The Arts and Humanities Research Council will fully fund a University of Portsmouth doctoral student to research the selling success of Kenwood
The University of Portsmouth has been awarded prestigious funding for a study into the selling success of Kenwood, a British kitchen appliances manufacturer operating since 1947.
The award is a Collaborative Doctoral Partnership from the Arts and Humanities Research Council, which will fully fund a doctoral student to conduct research in partnership with the Science Museum in London.
Science Museum curator and co-supervisor Dr Helen Peavitt said: “The Science Museum Group is delighted to be collaborating with the University of Portsmouth on this important project. It provides a unique opportunity for a student to work with the two organisations and to draw together strands of material culture, Kenwood heritage and memories both local to and from within our rich object and archive collections.”

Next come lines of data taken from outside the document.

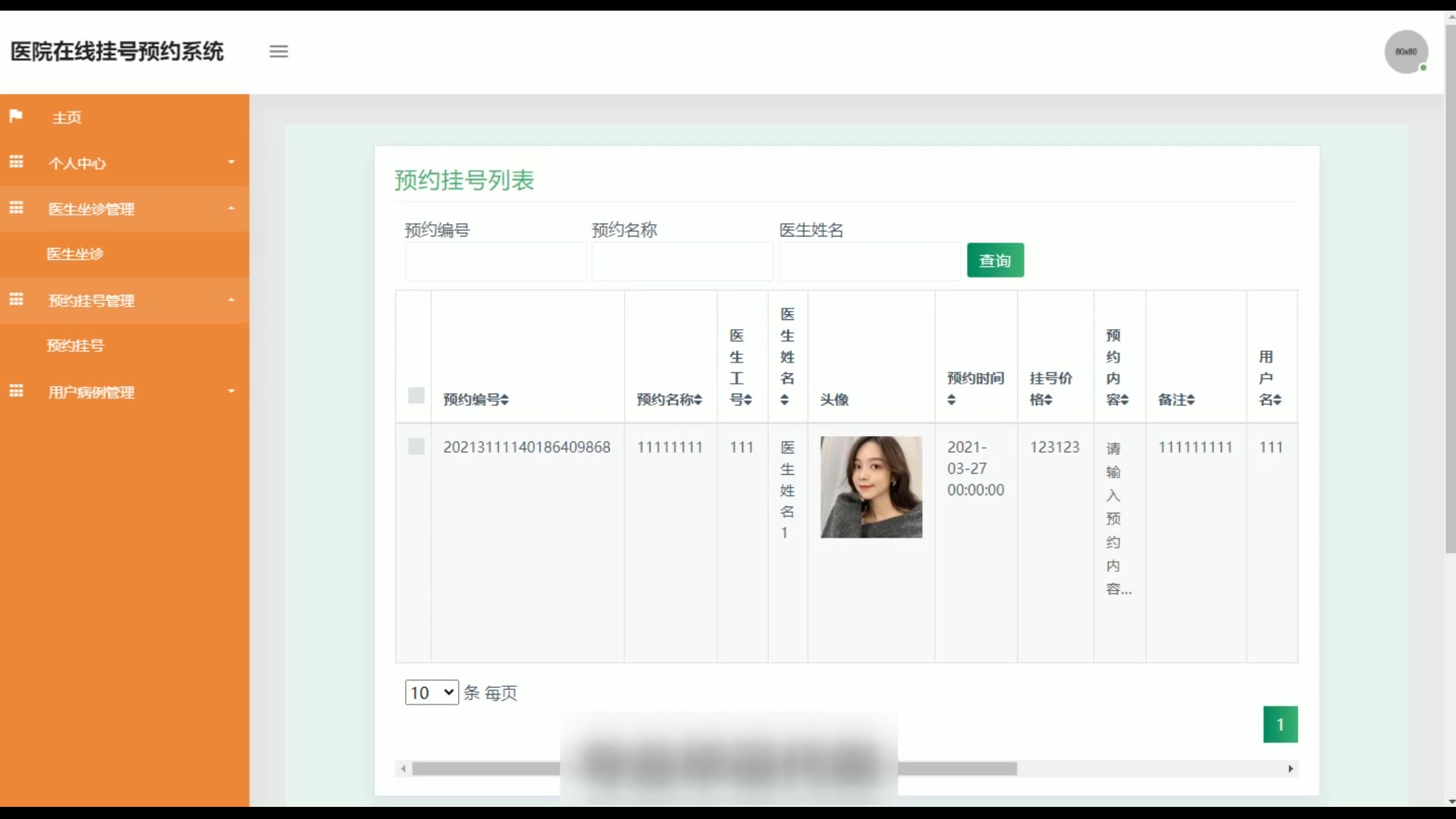Click the horizontal table scrollbar right arrow

[1291, 769]
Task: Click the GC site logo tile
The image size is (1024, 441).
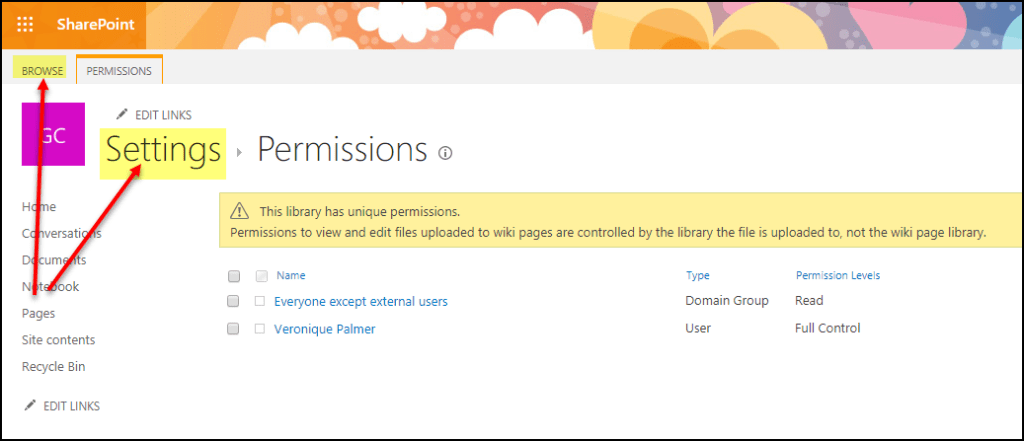Action: tap(54, 135)
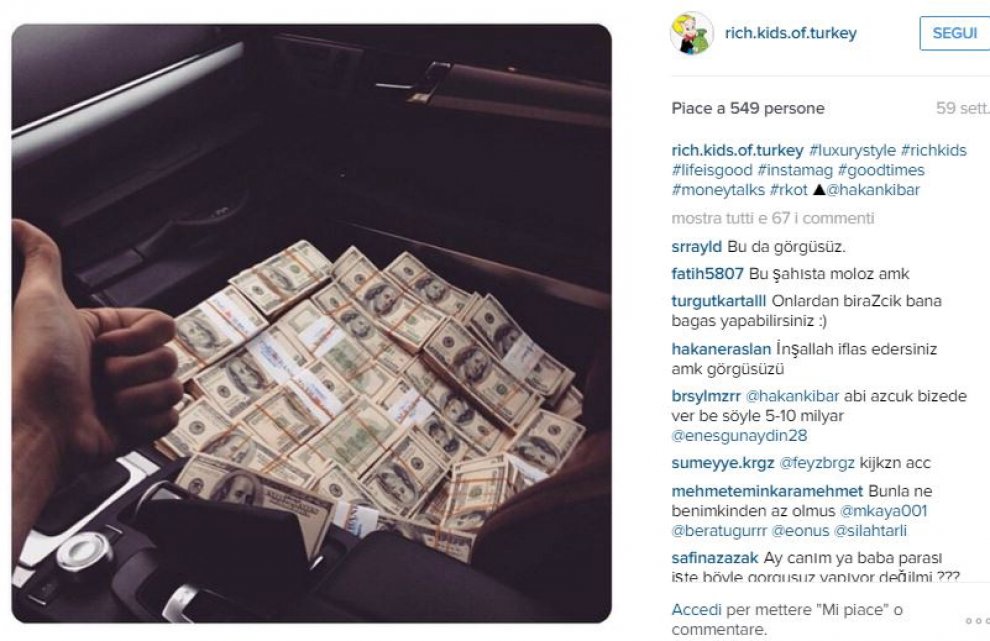The width and height of the screenshot is (990, 641).
Task: Open the #richkids hashtag
Action: (933, 150)
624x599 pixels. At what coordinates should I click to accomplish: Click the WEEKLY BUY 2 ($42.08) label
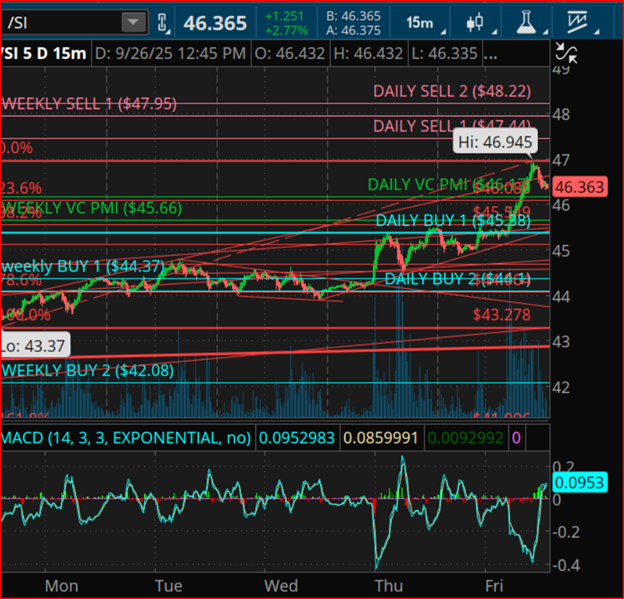(86, 370)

The project is called ‘Eye appeal is buy appeal: The design, mediation and consumption of Kenwood’s kitchen appliances, 1947-2020’. The title is a quote from company founder the late Ken Wood who used it to talk about the importance of the design and demonstration of appliances in selling them to the public.
I’m honoured to have been awarded this funding to explore the history of one of Britain’s most best loved and innovative product design companies.
Ken Wood’s Stepson John, who donated Kenwood archive material to the Science Museum said: “I’m delighted to hear about this wonderful project which will do justice to Ken Wood’s very considerable legacy as a leader and innovator in the field of kitchen appliances. I think he would be extremely proud of the fact that it is now possible to gain a PhD in studying the company and its methods that he set up in Woking in 1947."
Professor of Design History, Deborah Sugg Ryan, from the Faculty of Creative and Cultural Industries won the award. She said: “I’m honoured to have been awarded this funding to explore the history of one of Britain’s most best loved and innovative product design companies. The collaborative model offers students the benefits of partnership working, including professional development and work experience with the Science Museum to enhance employment opportunities outside of academia.”
The project will critically explore the design, marketing and consumption of Kenwood’s products, with a particular emphasis on demonstrations in shops, department stores, trade and public exhibitions, country and agricultural shows as a selling technique, a hitherto neglected area of study.
These mediation strategies will be compared and contrasted with the actual consumer experience of Kenwood products through oral and written testimonies. This will be set within the broader context of domestic appliance consumption and include oral histories with Kenwood consumers.
The project will be supervised by Professor Sugg Ryan and Dr Laurel Forster, Reader in Cultural History, along with the Science Museum’s Curator of Consumer and Environmental Technology Dr Helen Peavitt and Head of Libraries and Archives Mr Nick Wyatt.
Based at the University of Portsmouth, the student will have access to nearby archives at Kenwood’s Havant headquarters where it is part of the De’Longhi group.
Mark Welch, Managing Director of Kenwood said: “We’re delighted to be working with the University of Portsmouth on this exciting project. The project will focus on design, marketing and consumer purchasing behaviours of Kenwood and how these activities have been influential in the success, consumer awareness and love for the Kenwood brand and its iconic products"
The student will also work with The Spring Arts and Heritage Centre in Havant and will have access to research material from the recent Heritage Lottery Fund enabled exhibition and documentary film ‘Kenwood in Havant’.
Sophie Fullerlove, director and CEO said: “Kenwood have been a hugely important part of the fabric of our area’s social history and internationally for product design. We look forward to working with the student to develop our own understanding of the local importance of the brand and its work and enable us to better tell the story to our visitors and community.”
The project will allow the student to build object histories of the design, marketing, circulation and use of Kenwood’s products, providing valuable insights to help the Science Museum inform the development of a model for future displays, interpretation and collecting strategies.